Patients with metastatic melanoma display an endogenous transcriptional signature of immunosuppression similar to that induced by pharmacological treatments in patients who underwent liver transplant. The present invention provides a method and apparatus to identify patients at high risk of melanoma progression. In addition the present invention also provides a method and apparatus for monitoring indicators of immunosuppression could help adjusting the dosage of immunosuppressive drugs and balance risks of rejection and side effects for liver transplant recipients.
Examples of patient information and processing of blood samples include the following. Blood was obtained after informed consent as approved by the institutional IRB (Liver transplant recipients: 002-1570199-017; patients with melanoma: 000-048, 002-094; 003-187). Blood samples were obtained in acid citrate dextrose yellow-top tubes (BD Vaccutainer) at the Baylor University Medical Center in Dallas, Tex. Samples were immediately delivered at room temperature to the Baylor Institute for Immunology Research, Dallas, Tex., for processing. Fresh PBMCs isolated via Ficoll gradient were either stored in liquid nitrogen (e.g., viable freezing) or immediately lysed in RLT buffer, containing β-mercaptoethanol (Qiagen, Valencia, Calif.). Total RNA was extracted from cells previously frozen in liquid nitrogen (“frozen”) or from cells that were lysed immediately after isolation (“fresh”), using the RNEASY® Mini Kit according to the manufacturer's recommended protocol (Qiagen, Valencia, Calif.). This parameter was taken into account in the experimental design taking into account the age, gender and sample processing method used for the identification (training) and validation (testing) of expression signatures associated with metastatic melanoma and liver transplant recipients undergoing immunosuppressive drug therapy.
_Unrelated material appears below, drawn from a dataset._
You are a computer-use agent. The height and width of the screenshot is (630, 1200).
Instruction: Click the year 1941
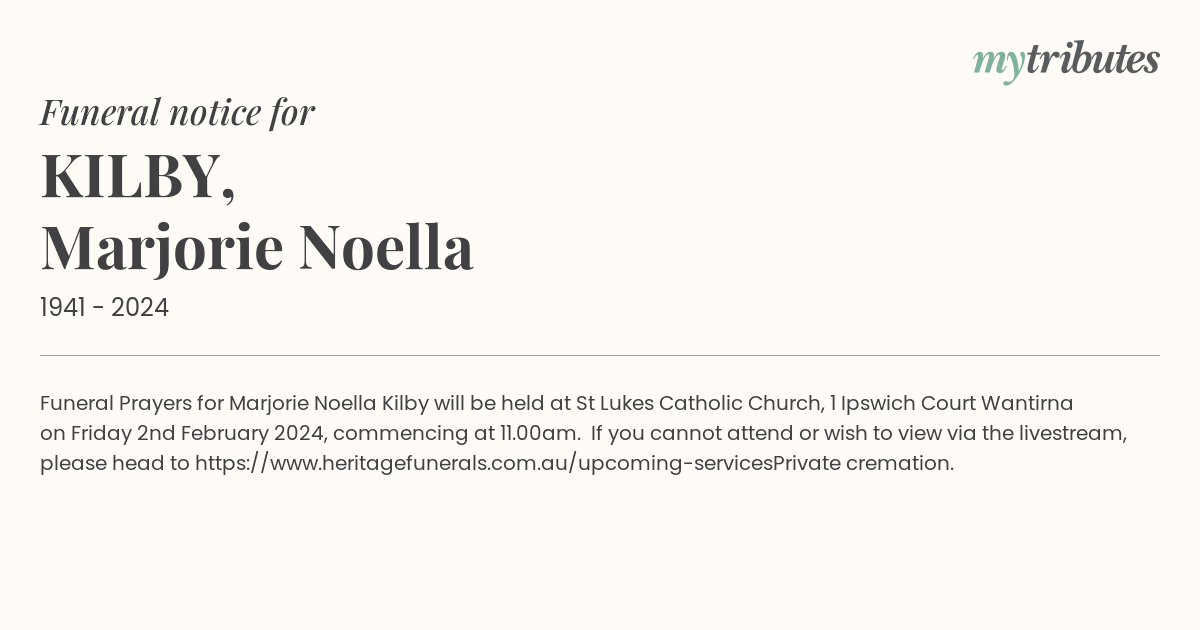[x=64, y=308]
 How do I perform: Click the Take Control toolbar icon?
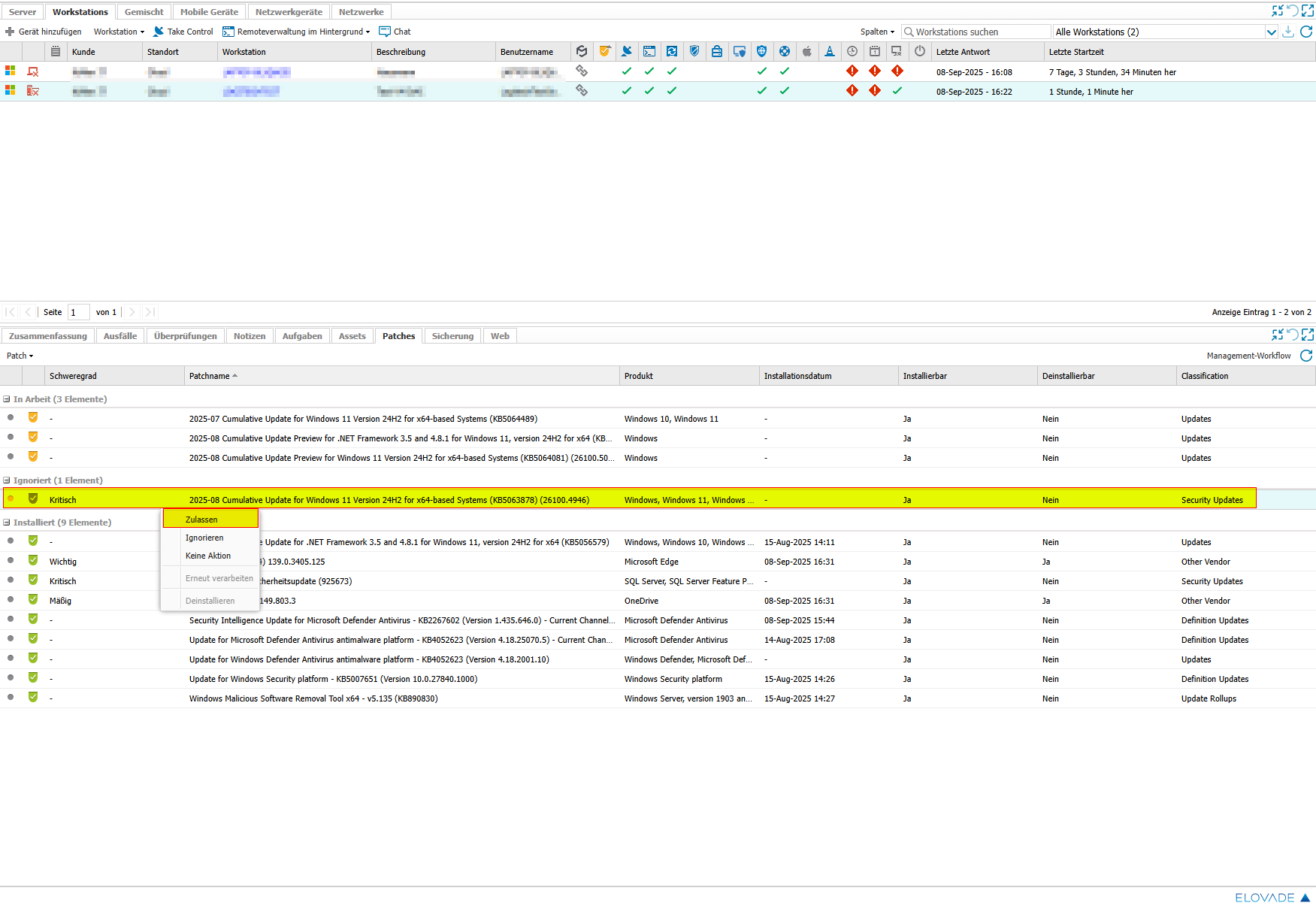click(x=159, y=32)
Microarray assays. Total RNA was isolated using the RNEASY® kit (Qiagen, Valencia, Calif.) according to the manufacturer's instructions and the RNA integrity was assessed using an Agilent 2100 Bioanalyzer (Agilent, Palo Alto, Calif.). Although, the skilled artisan will recognize that other methods of isolation may be used. From 2-5 micrograms of total RNA, double-stranded cDNA containing the T7-dT (24) promoter sequence (Operon Biotechnologies, Huntsville, Ala.) was generated. This cDNA was then used as a template for in vitro transcription single round amplification with biotin labels (Enzo BioArray HighYield RNA Transcript Labeling Kit from Affymetrix Inc, Santa Clara, Calif.). Biotinylated cRNA targets were purified using the Sample Cleanup Module and subsequently hybridized to human U133A GeneChips (Affymetrix Inc, Santa Clara, Calif.) according to the manufacturer's standard protocols. Affymetrix U133A GeneChips that contain 22,283 probe sets, represented by ten to twenty unique probe pairs (perfect match and its corresponding mismatch), which allow detection of 14,500 different genes and expressed sequence tags (ESTs). Arrays were scanned using a laser confocal scanner (Agilent). The samples were processed by the same team, at the same core facility, and were randomized between each array run. Raw data are deposited with GEO (www.ncbi.nlm.nih.gov/geo/).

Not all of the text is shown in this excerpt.